The moon is at first quarter on Tuesday the 10th, so we will have a waxing gibbous moon for most of this week.
Saturn continues to be the main planet to observe this week and is high in the southeast as darkness falls. Saturn is setting at about 5 a.m. so it is still visible most of the night.
Even if you aren't an early riser, it is worth getting up a little before the sun to see a clustering of four of the naked-eye planets in the east before dawn. The two brightest planets, Venus and Jupiter, will drift towards each other for the first few days this week and then slowly move apart. At their closest Venus and Jupiter will be about half a degree apart, putting them in the same field of view for binoculars and small telescopes. Fainter Mercury and Mars join the brighter planets to form the early morning quartet.

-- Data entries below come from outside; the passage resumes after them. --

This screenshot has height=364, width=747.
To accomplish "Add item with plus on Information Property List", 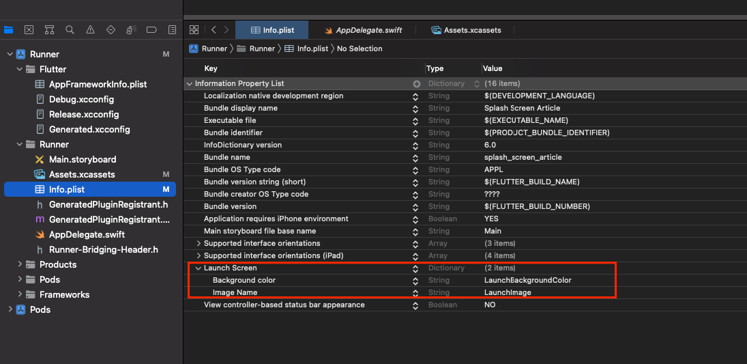I will (417, 83).
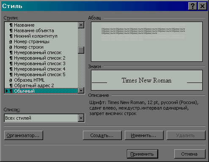Click paragraph icon next to Название
Viewport: 209px width, 162px height.
point(11,25)

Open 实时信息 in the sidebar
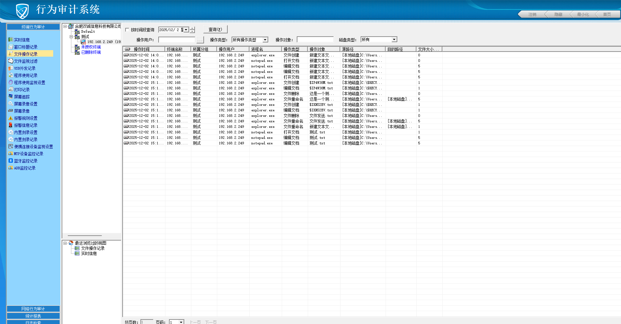pyautogui.click(x=22, y=40)
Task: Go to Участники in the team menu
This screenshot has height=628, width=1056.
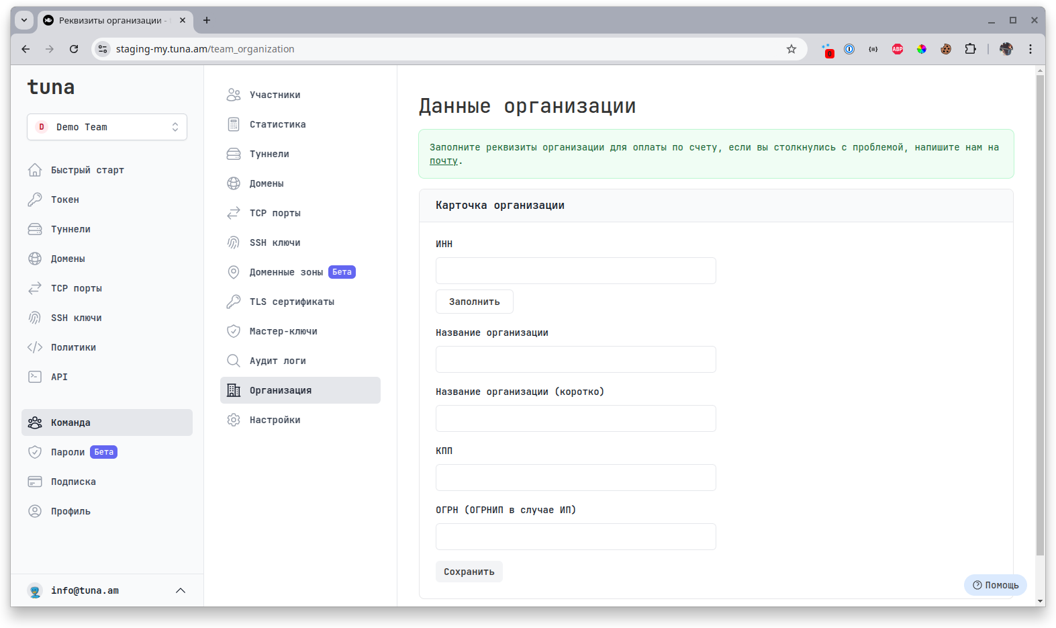Action: click(275, 95)
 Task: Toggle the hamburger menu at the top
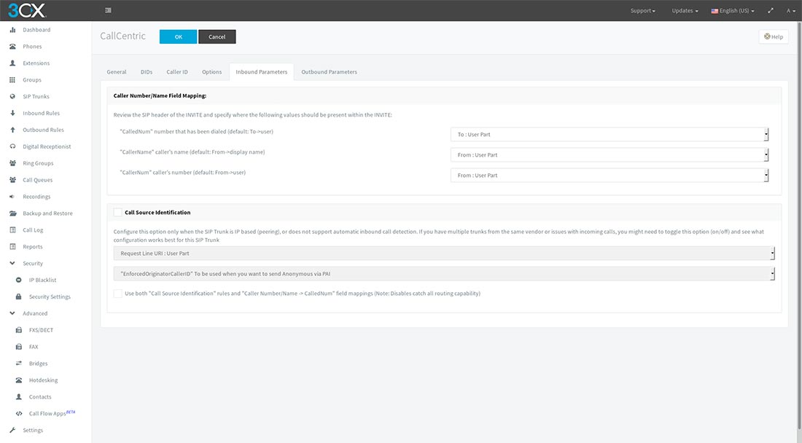click(x=108, y=10)
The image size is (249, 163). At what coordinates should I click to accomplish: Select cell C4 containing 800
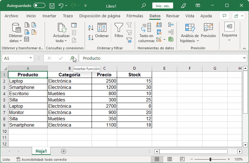click(104, 94)
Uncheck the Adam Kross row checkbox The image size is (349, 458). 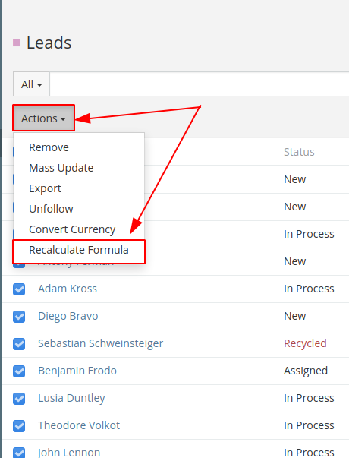click(x=19, y=289)
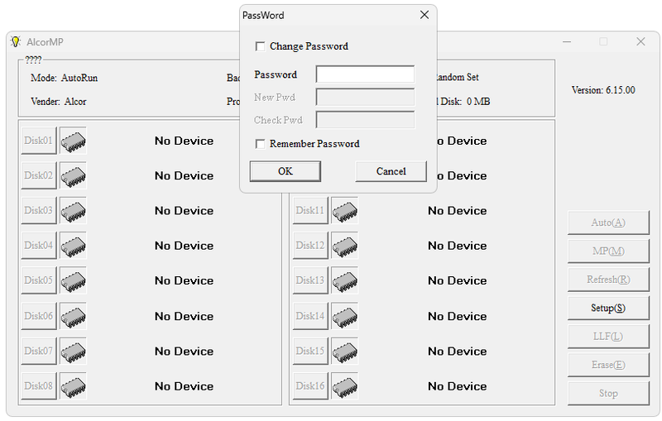Click the chip icon next to Disk16

(345, 386)
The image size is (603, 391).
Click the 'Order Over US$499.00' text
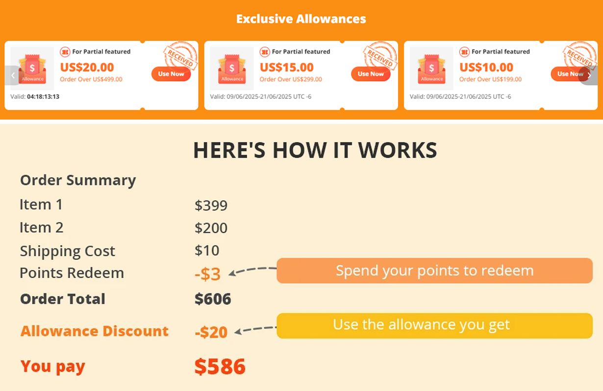pyautogui.click(x=91, y=79)

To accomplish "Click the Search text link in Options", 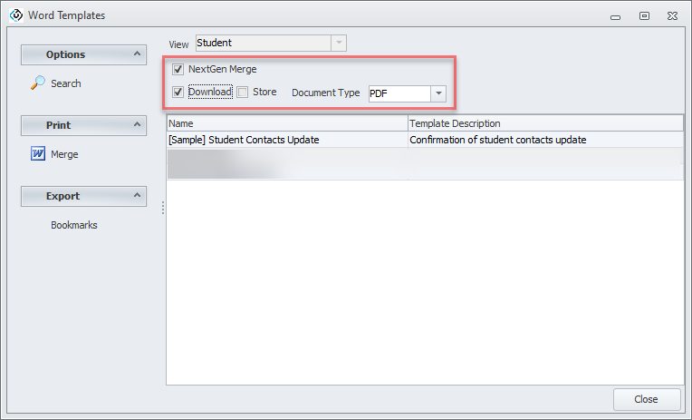I will [65, 83].
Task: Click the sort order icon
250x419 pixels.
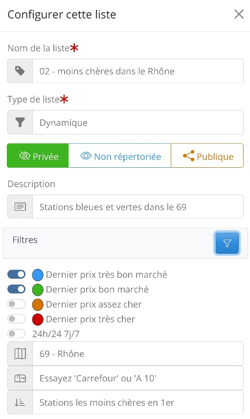Action: [x=20, y=403]
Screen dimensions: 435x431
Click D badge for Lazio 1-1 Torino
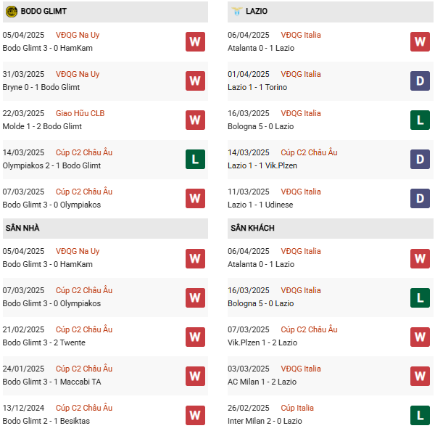pos(420,81)
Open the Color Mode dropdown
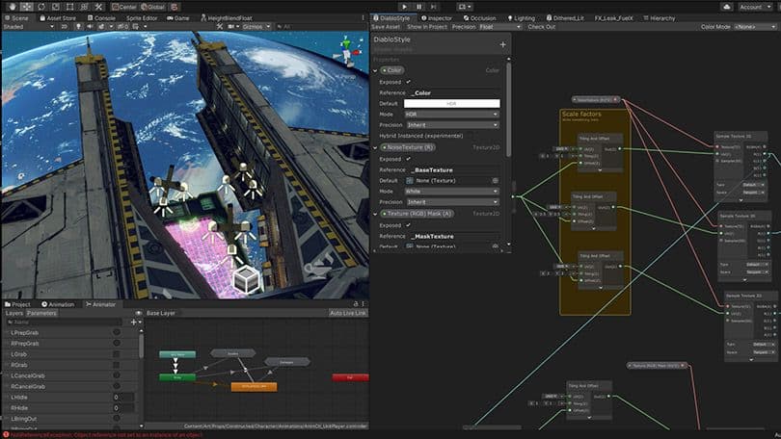Screen dimensions: 781x439 [x=754, y=27]
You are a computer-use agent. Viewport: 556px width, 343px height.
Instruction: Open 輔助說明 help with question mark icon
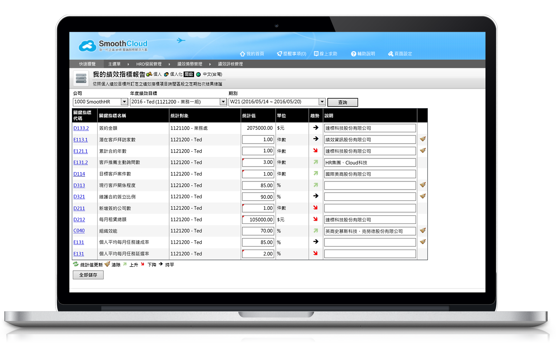click(x=354, y=54)
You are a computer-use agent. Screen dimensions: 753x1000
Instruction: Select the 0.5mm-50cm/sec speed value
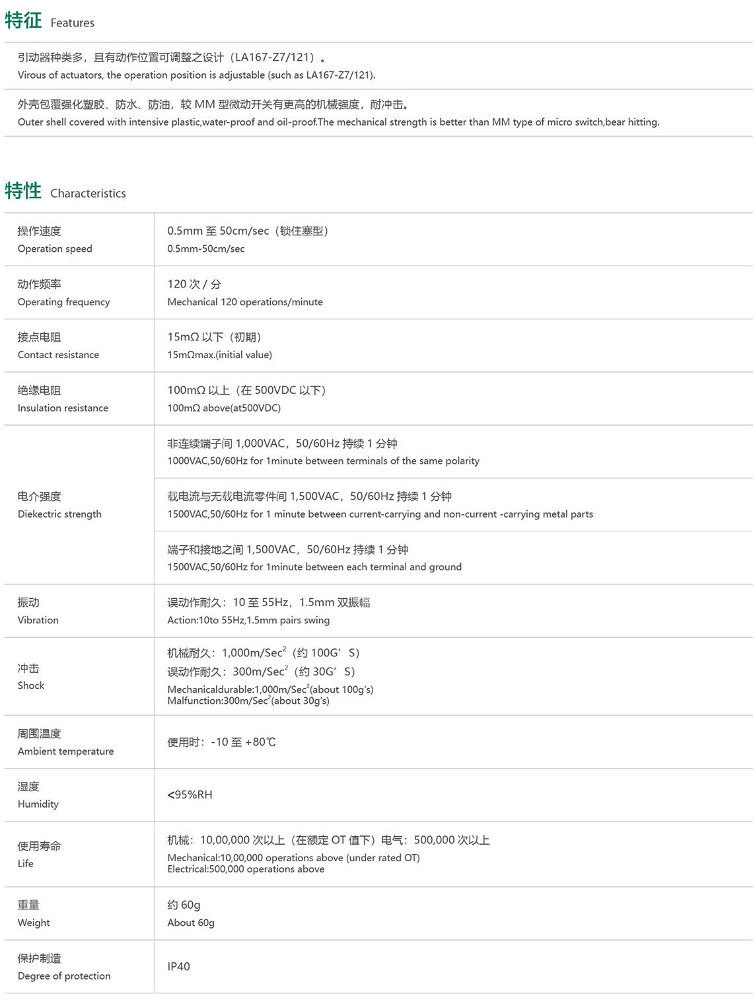coord(205,249)
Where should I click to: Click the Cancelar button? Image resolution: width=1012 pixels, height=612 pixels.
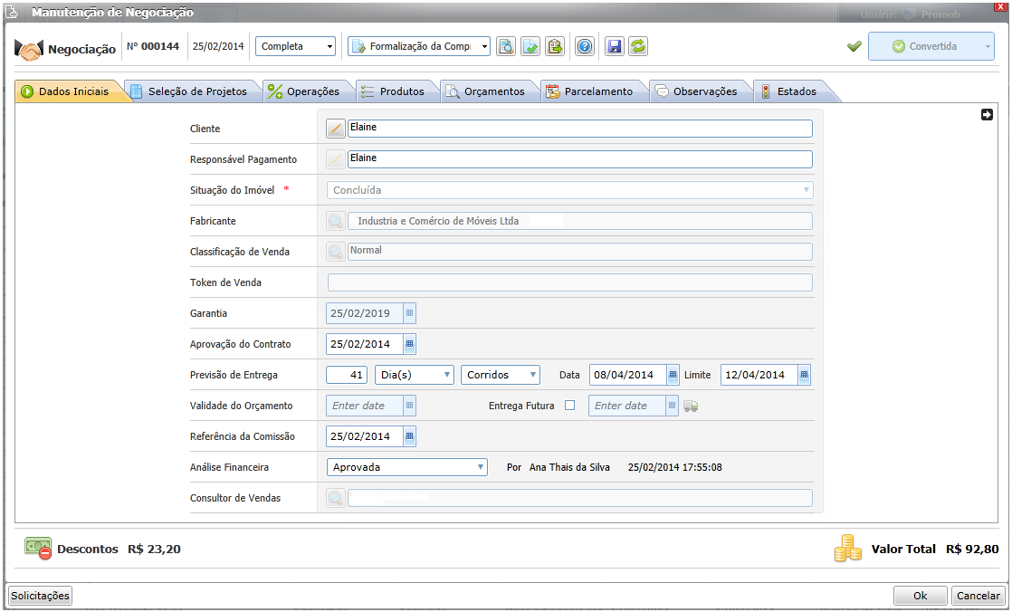click(979, 596)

The Mars rover Opportunity continues her trek towards Endeavour crater and imaged some small, relatively young craters on the red planet last week. The team of scientists and engineers informally named one of the craters "Freedom 7" in honor of the 50th anniversary of Alan Shepard's mission as the first American in space. Meanwhile, the Spirit rover on the other side of Mars continues to remain silent and has not communicated with Earth for over a year, although efforts continue to try to reach the spacecraft. You can learn more about the Mars Rovers and the upcoming Mars Science Laboratory "Curiosity" at mars.jpl.nasa.gov
The Space Shuttle Endeavour is now scheduled to lift-off on its final mission no sooner than Monday May 16th after delays due to a problem with a fuel line for one of the Auxiliary Power Units. NASA managers also extended the mission to 16 days. Endeavour will dock with the International Space Station to deliver, among other things, the Alpha Magnetic Spectrometer, a particle physics experiment that will be mounted on the ISS. You can learn more about the mission at www.nasa.gov
Telescope public nights have finished for the spring semester. Summer viewing will start in early June, so please check back in a few weeks for details on starting dates and times.
Thank you for calling the University of Texas Skywatchers Report.